OPINION OF THE COURT
McKEE, Circuit Judge
Andre Coleman appeals the judgment of conviction and sentence that was entered in the
district court. For the reasons that follow, we will affirm.
I.
Because we write primarily for the parties, it is not necessary to recite the facts or history
of this case except insofar as may be helpful to our brief discussion.

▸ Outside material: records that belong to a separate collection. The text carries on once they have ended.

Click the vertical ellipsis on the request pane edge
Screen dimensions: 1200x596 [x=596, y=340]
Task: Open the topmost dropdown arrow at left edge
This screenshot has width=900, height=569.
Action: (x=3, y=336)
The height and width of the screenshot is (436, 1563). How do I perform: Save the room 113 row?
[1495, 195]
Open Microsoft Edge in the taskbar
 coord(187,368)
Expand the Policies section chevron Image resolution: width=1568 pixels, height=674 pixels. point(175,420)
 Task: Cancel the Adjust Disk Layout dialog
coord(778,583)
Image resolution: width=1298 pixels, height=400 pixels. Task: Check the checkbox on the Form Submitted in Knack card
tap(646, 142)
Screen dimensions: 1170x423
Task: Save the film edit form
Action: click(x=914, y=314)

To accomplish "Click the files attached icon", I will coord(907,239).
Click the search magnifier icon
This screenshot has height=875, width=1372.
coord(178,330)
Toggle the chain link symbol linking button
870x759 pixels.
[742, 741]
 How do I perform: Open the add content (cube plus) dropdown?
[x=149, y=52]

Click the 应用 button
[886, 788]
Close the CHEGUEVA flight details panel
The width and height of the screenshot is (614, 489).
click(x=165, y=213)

Coleman argues that his
conviction and sentence must be reversed because (1) the district court erroneously denied his
motion to suppress the physical evidence, (2) the evidence was insufficient to support the jury’s
determination that the banks were federally insured, and (3) the sentence of 360 months was
unreasonable.
The district court correctly concluded that the initial stop of Coleman’s car was justified
because his windows were tinted in violation of the Pennsylvania Motor Vehicle Code. 75 Pa.
Cons. Stat. Ann. § 4524(e). See, United States v. Bonner, 363 F.2d 213, 216 (3d Cir. 2004).
Coleman claims that the police lacked reasonable suspicion to detain him after they inspected his
driver’s license and vehicle registration. However, an officer may conduct further investigation
where the initial lawful stop gives rise to a “reasonable, articulable suspicion of criminal activity”
based on the totality of the circumstances. United States v. Givan, 320 F.3d 452, 458 (3d Cir.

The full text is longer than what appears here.